Dans ces circonstances, les efforts de prévention des conflits peuvent être très rentables, indique le rapport. Il souligne que « les systèmes d'alerte précoce des conflits – en particulier ceux qui détectent l'évolution des risques en temps réel – peuvent permettre des interventions rapides, bien plus rentables qu'une intervention après l'éclatement des violences ». Prévenir les conflits signifie également réduire la « fragilité » – ces faiblesses des institutions gouvernementales qui limitent leur capacité à favoriser un progrès économique durable, à maintenir la paix et à faire respecter la justice.

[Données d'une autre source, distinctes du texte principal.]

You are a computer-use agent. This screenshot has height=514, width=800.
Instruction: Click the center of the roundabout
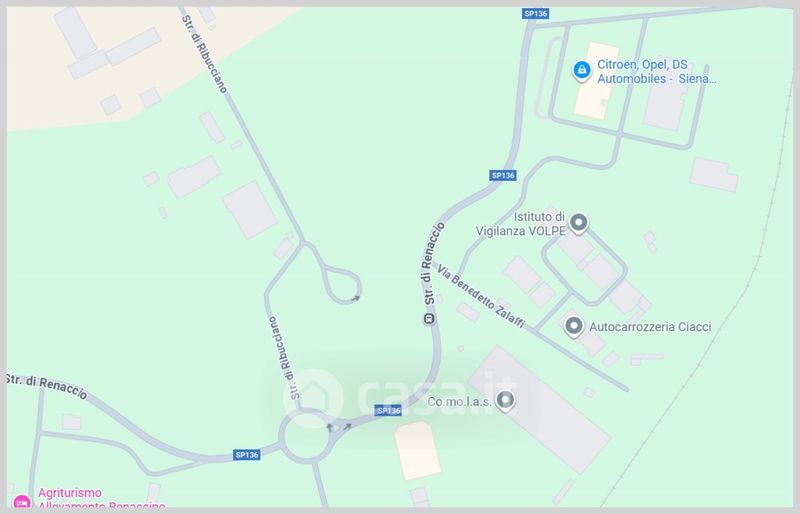click(x=306, y=437)
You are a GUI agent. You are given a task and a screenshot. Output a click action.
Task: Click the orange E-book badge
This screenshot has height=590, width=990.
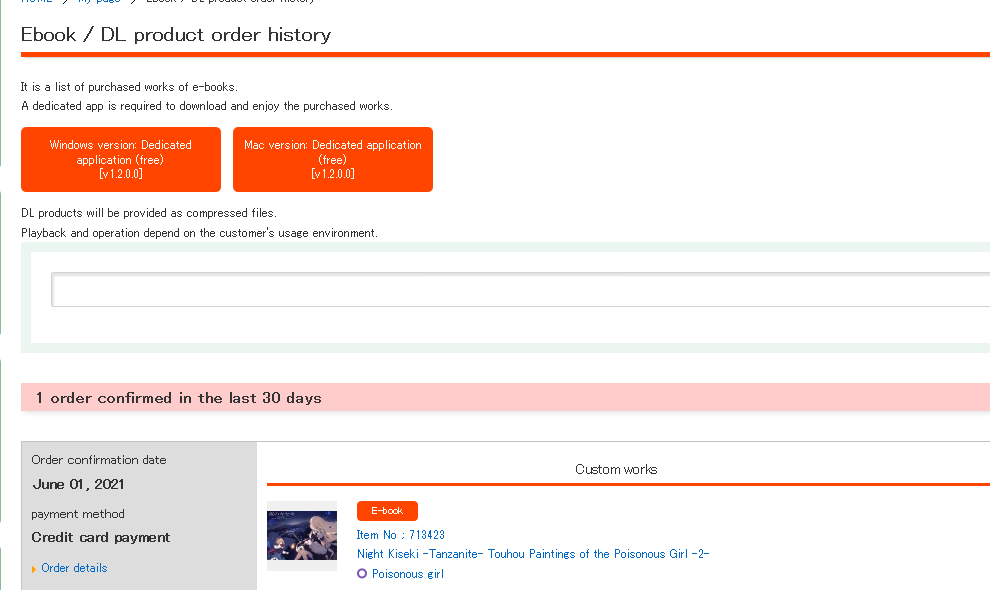(x=387, y=511)
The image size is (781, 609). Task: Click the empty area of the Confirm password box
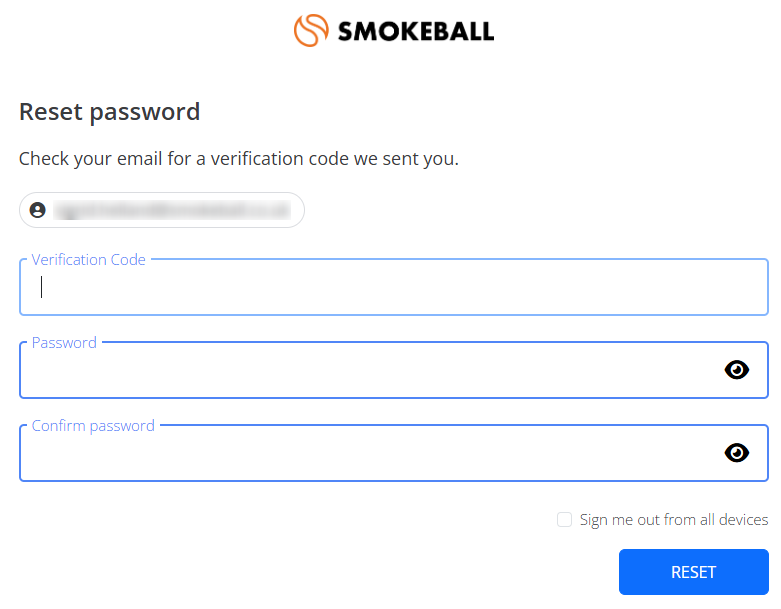tap(369, 454)

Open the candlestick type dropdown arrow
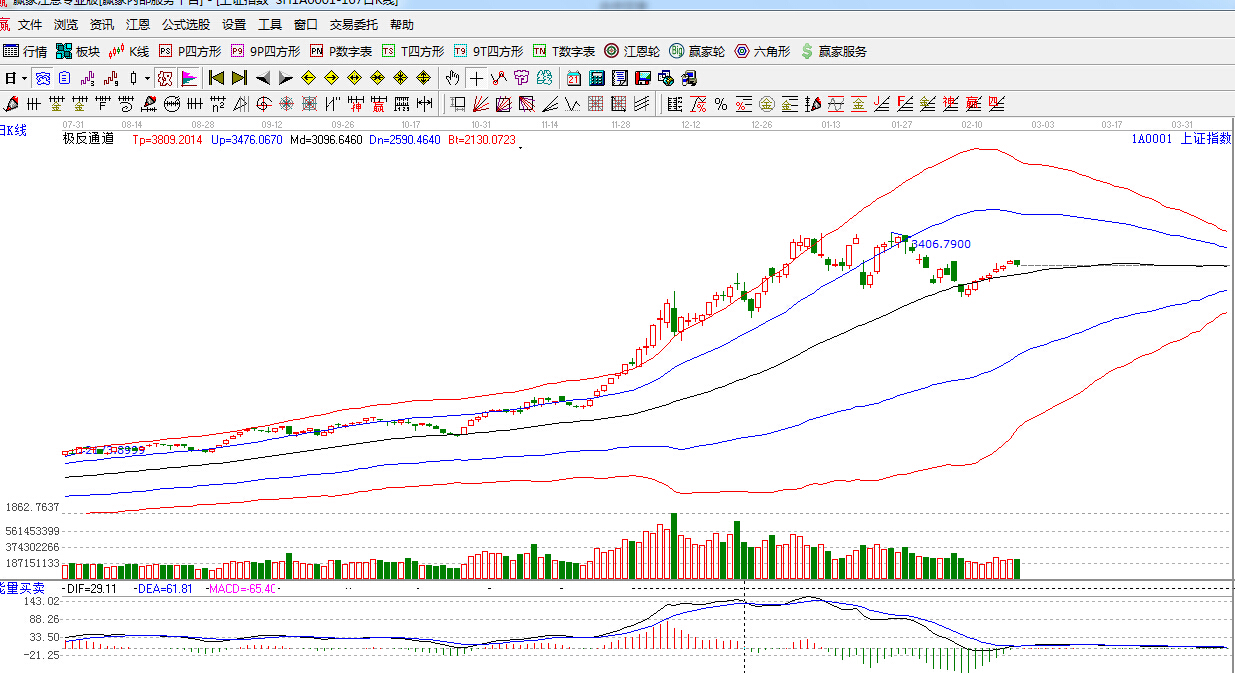[147, 78]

Malgré leurs difficultés, ces économies présentent plusieurs atouts potentiels qui, avec des politiques adaptées, pourraient contribuer à relancer la croissance, selon l'analyse. Les bénéfices tirés des ressources naturelles – minéraux, forêts, pétrole, gaz et charbon – représentent en moyenne plus de 13 % de leur PIB. C'est trois fois plus que pour les autres économies en développement. Plusieurs économies, notamment la République démocratique du Congo, le Mozambique et le Zimbabwe, sont riches en minéraux nécessaires aux technologies d'énergie renouvelable telles que les véhicules électriques, les éoliennes et les panneaux solaires.
Une population jeune et en expansion constitue un avantage à long terme. Dans la plupart des économies avancées et en développement, la population en âge de travailler a déjà commencé à se stabiliser ou à diminuer. Il en va autrement dans les économies touchées par les conflits ou l'instabilité, où la population en âge de travailler devrait augmenter régulièrement pendant la majeure partie de cette période : d'ici 2055, près de deux personnes sur trois seront en âge de travailler, soit une proportion plus élevée que partout ailleurs dans le monde. Toutefois, pour récolter un « dividende démographique », il faudra accroître les investissements dans l’éducation, la santé, les infrastructures et construire un secteur privé dynamique capable de générer davantage d’emplois et de meilleure qualité, indique le rapport.